Over the years, the pair have crossed professional paths in the film circuit, brainstorming potential collaborations. That effort has born fruit. “Presence came about while we were talking about doing a remake of the 1944 ghost movie The Uninvited,” recalls Soderbergh. The wheels were put in motion.
Presence is ostensibly a haunted house movie about a family moving into their dream home.
The mother, Rebecca (Lucy Liu) is an alpha executive barking orders in the most inelegant manner. Her teenage son Tyler (Eddy Madday) is on track to follow in her aggressive footsteps. This contrasts with her gentle giant husband Chris (Chris Sullivan) and teen daughter Chloe (Callina Liang) who is grieving over her best friend’s recent death. So, presence or not, the family dynamics are always sombre and tense.
The concept for Presence was galvanized much closer to home – in Steven and his wife Jules’ Los Angeles home. “There’s a rumor that the person that died in this house was a mother killed by her daughter. We were aware of this when we bought the house,” continues Soderbergh.
For a long time, their house’s alleged dark past didn’t affect their lives. Until one fateful night when a house sitter felt a “presence” while watching television. She felt she was not alone.
Steven’s mother was notably a parapsychologist and his father an academic; a potential recipe for an intellectual punch up. This difference informed Steven’s worldview of the possibility of the existence of entities that couldn’t be easily defined or explained.
David Koepp once lived in a big, creaky old building in Langham New York City. One night while he was watching television, he saw a figure moving down the hall. His son also witnessed similar sightings so it wasn’t his imagination. It was time to move.
Subsequent to their similar supernatural experiences decades earlier, Sobderbergh reached out to Koepp to discuss his haunted house idea. “It all takes place in one location.
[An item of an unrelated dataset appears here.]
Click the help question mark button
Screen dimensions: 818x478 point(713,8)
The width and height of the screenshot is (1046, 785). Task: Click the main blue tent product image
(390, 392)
Weird stuff happens. A family starts to fall apart. I think you’ve hit all my personal obsessions,” explains Koepp.
Presence relies heavily on loose structure not strictly tethered to the traditional three act paradigm. Much of the story embraces mood and tone underpinned by a subtle lingering dread.
The screenwriter proceeded to write a twenty page treatment for the contained, time-constricted thriller. “It’s 24 hours. It’s all in the same house. It restricts your thinking and therefore opens up your thinking,” notes Koepp.
Steven inserted the Presence into his camera and told the story from its point of view. First as an observer, then as a perpetrator of harm – all without it ever being seen or heard. That’s the elusive nature of the spirit world. We’re unsure what it wants. It moves from room to room monitoring the distressed family.
In spite of the intrinsic challenges involved in making the main character a ghost, David found the challenge liberating. “Steven had intimated that the character for the POV could be skittish. It’s a little fearful — hides in the closet a lot,” continues David.
“Using those cues, I viewed the ghost as a child. I tried to write it the way a small child is; a little fearful and also curious. You are writing a character, but don’t see them,” he continues.